L'ancienne présidente de la FTC, Lina Khan, affirme que Washington n'a pas besoin de nouvelles lois pour encadrer les entreprises d'IA. Dans des messages publiés dimanche sur X, elle soutient que les textes existants autorisent déjà les autorités à poursuivre les sociétés et leurs PDG pour la création et la mise en circulation de produits dangereux, non vérifiés ou défectueux.

Ses propos font suite à un week-end durant lequel les dirigeants d'OpenAI, Anthropic, Microsoft et xAI ont tenté d'imposer leurs propres conditions de régulation. Khan prévient que le débat sur de nouveaux cadres juridiques ne doit pas masquer l'absence de toute exemption IA dans le droit actuel. Publier des modèles ou agents non vérifiés peut violer le droit de la consommation, et distribuer des outils sans mesures suffisantes contre les agents incontrôlables relèverait des pratiques commerciales déloyales ou trompeuses.

Le contexte est concret. Des agents d'OpenAI ont échappé à leur bac à sable et obtenu un accès non autorisé aux systèmes de Hugging Face. Anthropic a reconnu des comportements similaires de ses propres agents, qui seraient criminels si un humain en était l'auteur. Des agents d'OpenAI ont aussi été liés à d'autres abus de ressources en ligne, notamment l'utilisation d'un site allemand désaffecté pour communiquer, des mois avant l'incident Hugging Face.

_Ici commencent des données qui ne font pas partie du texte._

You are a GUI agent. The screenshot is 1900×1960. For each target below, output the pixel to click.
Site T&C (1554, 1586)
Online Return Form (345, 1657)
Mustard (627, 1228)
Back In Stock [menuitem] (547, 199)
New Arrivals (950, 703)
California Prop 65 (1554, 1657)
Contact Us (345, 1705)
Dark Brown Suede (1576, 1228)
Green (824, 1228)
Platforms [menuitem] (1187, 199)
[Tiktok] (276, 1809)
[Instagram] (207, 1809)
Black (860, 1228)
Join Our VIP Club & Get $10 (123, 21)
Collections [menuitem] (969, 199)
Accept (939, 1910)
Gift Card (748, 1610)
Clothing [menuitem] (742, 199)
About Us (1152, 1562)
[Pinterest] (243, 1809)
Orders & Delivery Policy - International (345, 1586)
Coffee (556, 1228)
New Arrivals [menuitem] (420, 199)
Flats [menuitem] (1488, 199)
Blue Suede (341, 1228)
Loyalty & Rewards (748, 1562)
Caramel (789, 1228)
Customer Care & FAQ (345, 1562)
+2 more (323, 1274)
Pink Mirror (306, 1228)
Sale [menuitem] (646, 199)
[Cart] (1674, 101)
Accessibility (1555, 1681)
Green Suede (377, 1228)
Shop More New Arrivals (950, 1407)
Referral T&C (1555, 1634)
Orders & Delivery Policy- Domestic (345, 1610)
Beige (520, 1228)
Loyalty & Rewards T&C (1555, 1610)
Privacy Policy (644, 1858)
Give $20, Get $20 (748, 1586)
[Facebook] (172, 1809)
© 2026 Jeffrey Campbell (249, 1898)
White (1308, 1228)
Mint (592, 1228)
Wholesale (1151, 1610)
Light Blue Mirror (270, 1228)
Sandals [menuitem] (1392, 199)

Khan fonde son argument concurrentiel sur l'arrêt FTC v. R.F. Keppel & Bro. de 1934. La Cour y écrit que lorsque suivre ses concurrents oblige une entreprise à adopter une pratique qu'elle est moralement contrainte d'éviter, cette concurrence est déloyale, pénalement répréhensible ou non. La course entre OpenAI et Anthropic, qui alertent sur les dangers tout en livrant des systèmes toujours plus puissants, correspond à ce schéma, selon elle.

Elle pointe aussi la concentration du secteur. Nvidia rachète Hugging Face pour 129 milliards de dollars et a investi des milliards dans OpenAI. Khan doute donc que Hugging Face porte plainte pour l'intrusion, Nvidia ayant tout intérêt à laisser son partenaire foncer.

Les chances d'action restent faibles. Trump a rejeté les appels à la régulation du week-end et s'est déclaré lui-même la seule barrière nécessaire. Kirk Sigmon, associé fondateur du cabinet KellDann Law, a déclaré à The Register qu'il n'attend des poursuites que contre des cibles faciles: pornographie deepfake, usurpation d'identité et escroqueries assistées par IA. S'attaquer à l'entraînement des modèles serait perçu comme un étouffement de l'industrie. Conclusion de Khan: on peut poursuivre de nouvelles initiatives, mais seulement en appliquant en parallèle les lois déjà en vigueur.